▸ **EXERCISE PASSAGE**
┄┄┄┄┄┄┄┄┄┄┄┄┄┄┄┄┄┄┄┄
William Longespée, 3rd Earl of Salisbury (In or before 1167 – 7 March 1226) ("Long Sword", Latinised to de Longa Spatha) was an Anglo-Norman nobleman, primarily remembered for his command of the English forces at the Battle of Damme and for remaining loyal to his half-brother, King John, until shortly before John's death. His nickname "Longespée" is generally taken as a reference to his great physical height and the oversized weapons that he used.

==Early life==

William was an illegitimate son of Henry II, King of England. His mother was unknown for many years until the discovery of a charter William made that mentions "Comitissa Ida, mater mea" (Countess Ida, my mother). This referred to Ida de Tosny, a member of the prominent Tosny (or Toesny) family, who had married Roger Bigod, 2nd Earl of Norfolk in 1181.

In 1188, William was recognised as son of King Henry II and received the honour of Appleby, Lincolnshire. Eight years later, his half brother King Richard I married him to a great heiress, Ela of Salisbury, 3rd Countess of Salisbury, the only child of William of Salisbury, 2nd Earl of Salisbury. Accordingly, William was given the title and lands of the earldom of Salisbury.

During the reign of King John, William was at court on several important ceremonial occasions and held various offices: High Sheriff of Wiltshire; lieutenant of Gascony; constable of Dover; and Lord Warden of the Cinque Ports; and later warden of the Welsh Marches. He was appointed sheriff of Cambridgeshire and Huntingdonshire about 1213.

==Military career==

Charter witness lists place William in Normandy during Richard I's campaigns to recover lands seized by King Philip II whilst King Richard had been away on crusade. In 1205, William was sent to Poitou to command a small force of knights alongside John's bastard son, Geoffrey, after John's plans for a full scale expedition were squashed.
┄┄┄┄┄┄┄┄┄┄┄┄┄┄┄┄┄┄┄┄
▸ **EXTRACTED INFORMATION**
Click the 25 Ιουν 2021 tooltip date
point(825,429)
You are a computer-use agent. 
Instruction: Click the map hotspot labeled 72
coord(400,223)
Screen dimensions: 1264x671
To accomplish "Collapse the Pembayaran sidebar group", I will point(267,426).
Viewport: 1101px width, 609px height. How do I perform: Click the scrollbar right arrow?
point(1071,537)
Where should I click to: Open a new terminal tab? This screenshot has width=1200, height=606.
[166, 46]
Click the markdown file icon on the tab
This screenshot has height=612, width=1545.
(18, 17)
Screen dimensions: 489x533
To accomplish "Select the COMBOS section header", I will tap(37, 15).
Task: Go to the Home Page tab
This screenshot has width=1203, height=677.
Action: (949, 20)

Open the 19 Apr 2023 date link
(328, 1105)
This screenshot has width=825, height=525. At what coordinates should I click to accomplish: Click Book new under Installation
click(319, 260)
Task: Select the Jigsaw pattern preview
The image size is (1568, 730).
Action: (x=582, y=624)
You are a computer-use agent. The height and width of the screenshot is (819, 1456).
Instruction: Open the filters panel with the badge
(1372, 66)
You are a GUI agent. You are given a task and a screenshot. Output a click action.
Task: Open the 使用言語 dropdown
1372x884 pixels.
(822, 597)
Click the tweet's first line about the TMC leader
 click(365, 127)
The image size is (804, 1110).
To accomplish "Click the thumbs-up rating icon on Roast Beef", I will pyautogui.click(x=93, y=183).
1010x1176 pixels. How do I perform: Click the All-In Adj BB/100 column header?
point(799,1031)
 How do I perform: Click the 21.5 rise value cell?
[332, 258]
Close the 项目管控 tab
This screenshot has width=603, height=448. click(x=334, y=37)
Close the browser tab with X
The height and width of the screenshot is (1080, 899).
┄┄┄┄┄┄┄┄┄┄┄┄┄┄┄┄┄┄┄┄
▸ **TASK**
Rewrite the part of the William Longespée text that opens with the words containing "Charter witness lists" and closes with "expedition were squashed.", putting "Anjou" in place of "Poitou". Base every answer on the text about William Longespée alone.

▸ **EXPECTED ANSWER**
Charter witness lists place William in Normandy during Richard I's campaigns to recover lands seized by King Philip II whilst King Richard had been away on crusade. In 1205, William was sent to Anjou to command a small force of knights alongside John's bastard son, Geoffrey, after John's plans for a full scale expedition were squashed.